Derzeit befindet sich die Projektplanung in der Überarbeitungsphase, nachdem die involvierten Kantone Aargau und Solothurn zum ersten Projektentwurf im November 2015 Stellung genommen haben: «Die Stellungnahme fiel grundsätzlich positiv aus», sagt Tschudin und ergänzt, dass für eine zweite Vorprüfung durch die Kantone noch einiges punktuell anzupassen sei. Dies bestätigt auch Markus Schmid, Amt für Raumplanung Solothurn: «Die Projektplanung sieht prinzipiell gut aus. Einzelne Punkte sind jedoch noch zu präzisieren, wie die Begründung der Standorte für die Windenergieanlagen und die Gestaltung der Zufahrten.»

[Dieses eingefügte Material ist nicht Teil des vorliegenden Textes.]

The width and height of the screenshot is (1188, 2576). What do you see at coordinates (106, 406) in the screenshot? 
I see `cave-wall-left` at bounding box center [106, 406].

Die erste Vorprüfung, die nun zur Überarbeitung beim Bauherren liegt, wurde von der Windpark Burg AG ausgearbeitet und von den Gemeinderäten von Oberhof und Kienberg geprüft. Das eingereichte Dossier umfasst fünf Themenbereiche: Raumplanung, Umweltverträglichkeit, technische Umsetzbarkeit, eine Plangenehmigung, die die Netzanbindung regelt, sowie die Waldbeanspruchung.

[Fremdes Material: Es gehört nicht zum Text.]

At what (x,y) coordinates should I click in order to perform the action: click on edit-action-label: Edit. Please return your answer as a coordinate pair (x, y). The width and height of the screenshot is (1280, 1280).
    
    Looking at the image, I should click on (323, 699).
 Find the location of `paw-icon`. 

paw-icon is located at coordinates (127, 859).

Die Gemeinde Oberhof hat für das Windparkprojekt eine Begleitgruppe gebildet, um die Wünsche und Interessen gegenüber der Windpark Burg AG zu vertreten: «Uns war der Schutz der Quellen zum Beispiel sehr wichtig. Der Bau der Windkraftanlage darf keinen negativen Einfluss auf die Trinkwasserqualität haben», sagt Roger Fricker, Gemeindeammann von Oberhof und Mitglied der Begleitgruppe. Die Zusammenarbeit zwischen der Gemeinde und der Windpark Burg AG beschreiben beide Seiten als gut: «Wir sind Oberhof sehr dankbar, für die Überprüfung von einzelnen Stellungnahmen und Rückmeldungen», sagt Tschudin und Fricker lobt: «Auf unsere Anliegen wurde bisher eingegangen.»

Derzeit befindet sich Fricker jedoch in Wartestellung: «Wenn alle Vorprüfungen abgeschlossen sind, werden wir uns wieder mit der Windpark Burg AG zusammensetzen», sagt der Ammann.